O’Connell, K. & Maier, R. Current Opinion in Critical Care. Published online: September 21 2016

Purpose of review: The benefits of palliative care for critically ill patients are well recognized, yet acceptance into surgical culture is lagging. With the increasing proportion of geriatric trauma patients, integration of palliative medicine within daily intensive care services to facilitate goal-concordant care is imperative.

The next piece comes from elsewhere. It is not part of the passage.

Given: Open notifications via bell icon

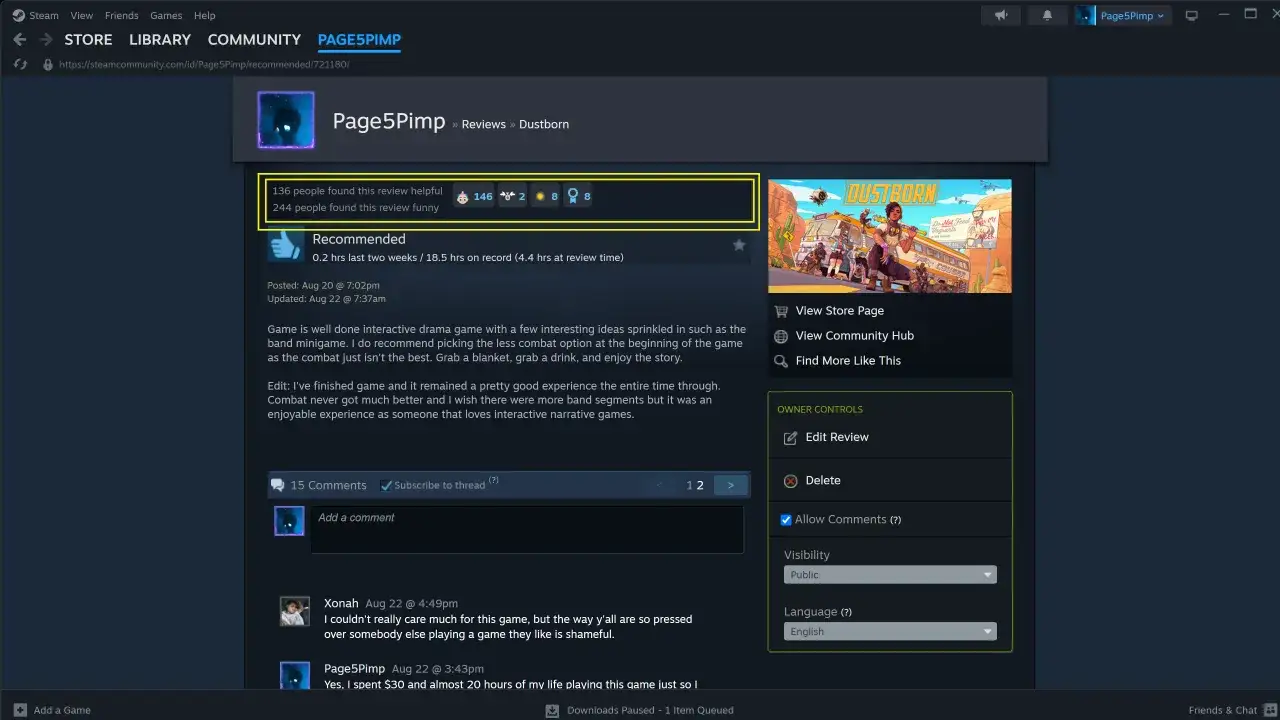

Recent findings: Misconceptions of palliative medicine as it applies to trauma patients linger among trauma surgeons and many continue to practice without routine consultation of a palliative care service. Aggressive end-of-life care does not correlate with an improved family perception of medical care received near death. Additionally, elderly patients near the end of life often prefer palliative treatments over life-extending therapy, and their treatment preferences are often not achieved. A new geriatric-specific prognosis calculator estimates the risk of mortality after trauma, which is useful in starting goals of care discussions with older patients and their families.

Summary: Shifting our quality focus from 30-day mortality rates to measurements of symptom control and achievement of patient treatment preferences will prioritize patient beneficence and autonomy. Ownership of surgical palliative care as a service provided by acute care surgeons will ensure that our patients with incurable injury and illness will receive optimal patient-centered care.